***** Given data

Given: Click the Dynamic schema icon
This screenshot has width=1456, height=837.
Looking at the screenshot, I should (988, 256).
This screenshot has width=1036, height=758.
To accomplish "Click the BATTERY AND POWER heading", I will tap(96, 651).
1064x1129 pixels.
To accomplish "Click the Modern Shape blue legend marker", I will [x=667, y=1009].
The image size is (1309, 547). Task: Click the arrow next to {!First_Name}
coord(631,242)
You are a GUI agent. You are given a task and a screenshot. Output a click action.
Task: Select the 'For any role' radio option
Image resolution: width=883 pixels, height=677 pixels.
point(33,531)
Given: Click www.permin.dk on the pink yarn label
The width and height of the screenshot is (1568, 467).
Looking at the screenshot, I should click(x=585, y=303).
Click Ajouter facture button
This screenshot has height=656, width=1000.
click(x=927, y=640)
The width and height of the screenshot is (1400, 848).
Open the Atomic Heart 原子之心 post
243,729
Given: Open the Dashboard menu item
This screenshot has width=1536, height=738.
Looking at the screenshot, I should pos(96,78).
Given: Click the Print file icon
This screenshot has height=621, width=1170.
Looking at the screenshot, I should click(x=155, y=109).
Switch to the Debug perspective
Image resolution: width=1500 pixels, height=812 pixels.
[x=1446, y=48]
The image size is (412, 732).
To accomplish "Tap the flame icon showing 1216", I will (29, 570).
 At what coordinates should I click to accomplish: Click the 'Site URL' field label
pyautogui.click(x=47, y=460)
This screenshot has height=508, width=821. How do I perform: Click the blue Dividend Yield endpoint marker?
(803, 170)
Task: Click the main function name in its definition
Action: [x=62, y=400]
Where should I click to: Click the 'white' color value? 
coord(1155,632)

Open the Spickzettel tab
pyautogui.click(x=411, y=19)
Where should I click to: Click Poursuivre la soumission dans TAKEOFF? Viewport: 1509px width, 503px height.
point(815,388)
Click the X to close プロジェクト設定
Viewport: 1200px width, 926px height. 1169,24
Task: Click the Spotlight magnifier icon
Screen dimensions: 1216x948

**********

Answer with one number, namely how many lines of the material hold the string "will".

3